Mosque opponents to take fight to Victoria’s highest court with help of right wing extremists

Anti mosque campaigners in Bendigo will lobby right wing extremists nationwide to bankroll a possible appeal to Victoria’s highest court.

Imposing young men standing guard at the door were closely watched by patrolling police at a secret meeting of campaigners held on Wednesday night at the Bendigo East Public Hall. The Concerned Citizens of Bendigo group, linked to the Stop the Mosque in Bendigo Facebook page, has vowed to take its case to the Supreme Court if it loses a VCAT appeal against the mosque being built.

Sydney lawyer Robert Balzola, hired to represent the group by Restore Australia founder Mike Holt, estimates a Supreme Court appeal could cost up to $50,000. The group has raised just $4000 to date and will appeal to supporters of Restore Australia and the Patriot Defence League Australia to raise the extra cash if needed.

Calls at the meeting for Bendigo to be specially legislated as a mosque-free city by the State Government have been labelled as “offensive” by Planning Minister Matthew Guy. “To target people based on their faith goes against everything Australia stands for as a peaceful, tolerant nation,” Mr Guy said.

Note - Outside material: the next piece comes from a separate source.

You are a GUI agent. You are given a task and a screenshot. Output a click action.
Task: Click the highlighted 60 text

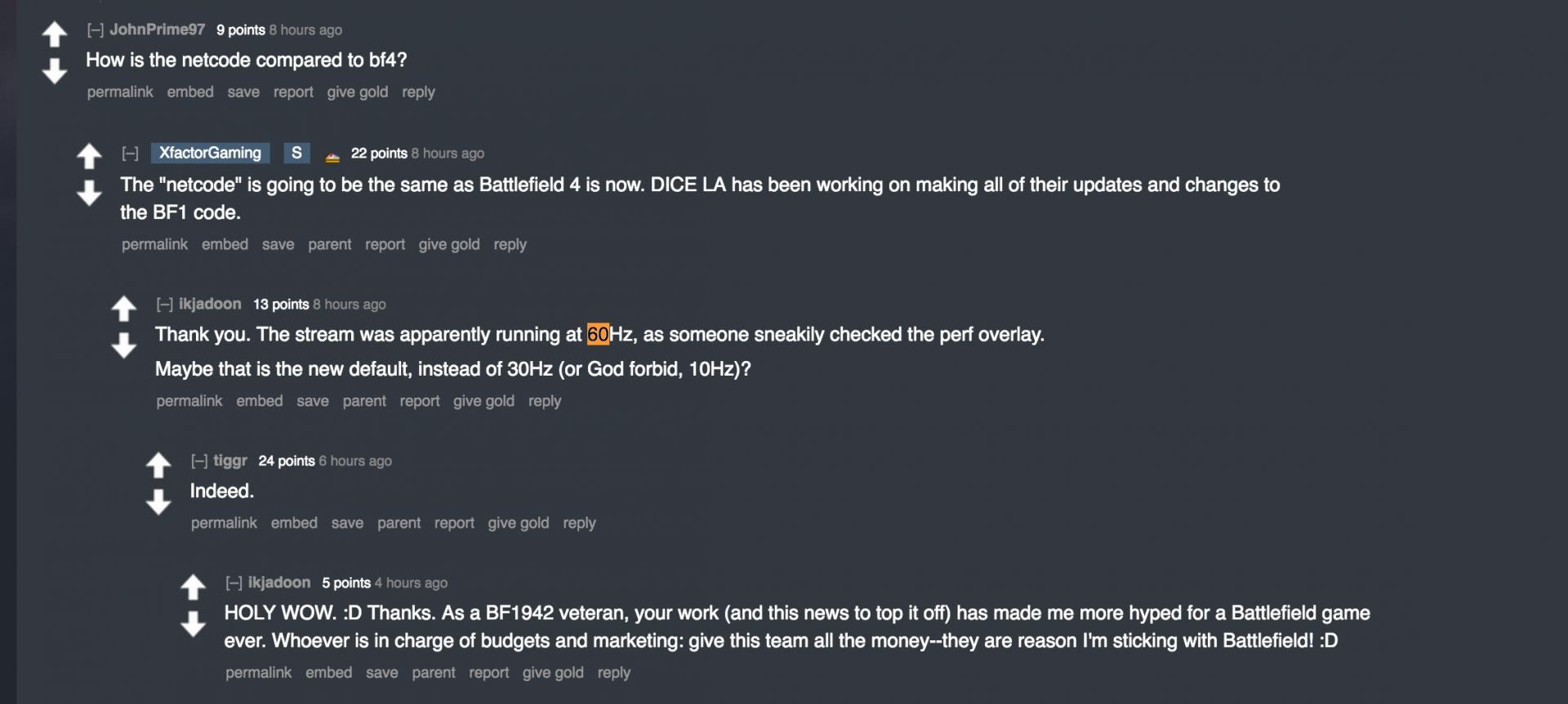click(598, 335)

Strong links between the Palmer United Party and the anti mosque fight have also come to light. Former Bendigo Palmer United Party federal candidate and former state Liberal candidate for Bendigo West – Anita Donlon – has been unmasked as one of the projects biggest opponents.

Ms Donlon, who spoke at the meeting, was also part of anti-carbon tax group the Consumers and Taxpayers Association (CATA), responsible for the “Ditch the Witch” and “Bob Brown’s bitch” protest aimed at former Prime Minister Julia Gillard.

Mr Holt, another former PUP candidate in Queensland, has already revealed himself as a financial supporter to the group.

Clive Palmer’s spokesman Andrew Crook said private citizens were entitled to pursue whatever causes they wished. But if Ms Donlon applied to run in the upcoming state campaign for PUP, her background would be taken into account when considering preselections. He said all candidates would be considered thoroughly to ensure the best people were chosen.

The group has repeatedly declined to comment to the media but posting on Facebook it said it was left with no choice but to “take on the system”.

“We would not have to take this action if the council had it’s (sic) people’s interest at heart — NO community consultation, a planning application with far too many planning anomalies to even be considered at this time, unenforceable limitations placed on its approval and no consideration of social cohesion or security,” it read.